Gere uma concha para cada distância medida e o erro associado. Mapeie a posição através da intersecção das diferentes conchas. O local de ligação do peptídeo de sinal foi mapeado usando três locais diferentes na SecA e SecYEG, e quatro locais diferentes no peptídeo de sinal.
Experimentos de FRET entre diferentes regiões da pré-proteína e três locais distintos nas proteínas SecA e SecYEG mapeiam o local de ligação pré-proteína e orientação. O local de ligação punitiva do peptídeo de sinal foi previamente identificado como o dedo de duas hélices, e a cauda terminal C da SecA sugeriu uma orientação paralela ao dedo de duas hélices. Foram obtidos espectros de FRET de estado constante entre SecA37 e PhoA2 e PhoA22.
A redução da intensidade do doador indicou maior transferência de energia a partir de PhoA22. Em relação ao site PhoA2, que está localizado mais longe da SecA37. Os espectros de decadência de fluorescência resolvidas demonstraram que o complexo aceitador de doadores tem uma decadência homogênea mais curta consistente com a transferência de energia associada a uma distância.

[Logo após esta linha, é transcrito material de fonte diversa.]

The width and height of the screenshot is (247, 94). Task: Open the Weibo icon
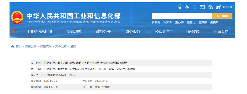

As conchas de distância FRET construídas entre o resíduo SecA PhoA2, e os locais triangulados, demonstraram que cada concha se cruza com o dedo de duas hélices, o local de ligação presumido, que é mostrado em verde. A área intersetorial é menor do que cada concha FRET e inclui uma grande contribuição do andaime helicoidal. Conchas de distância FRET determinadas entre o resíduo PhoA2 e os locais rotulados, descrevem uma área menor localizada mais próxima da ponta do dedo de duas hélices e da boca do canal SecYEG.
Esta área interseccionada está situada na extremidade oposta do dedo de duas hélices de PhoA2. Coisas importantes a considerar incluem a seleção adequada dos sites de rotulagem para triangular a área de interesse, medir os rendimentos quânticos para cada site e remover todo o corante livre. Este método se alinha com informações estruturais obtidas com métodos como NMR ou cristalografia de raios-X.
Quando os resultados do FRET são colocados em um contexto estrutural, ele pode melhorar as informações existentes.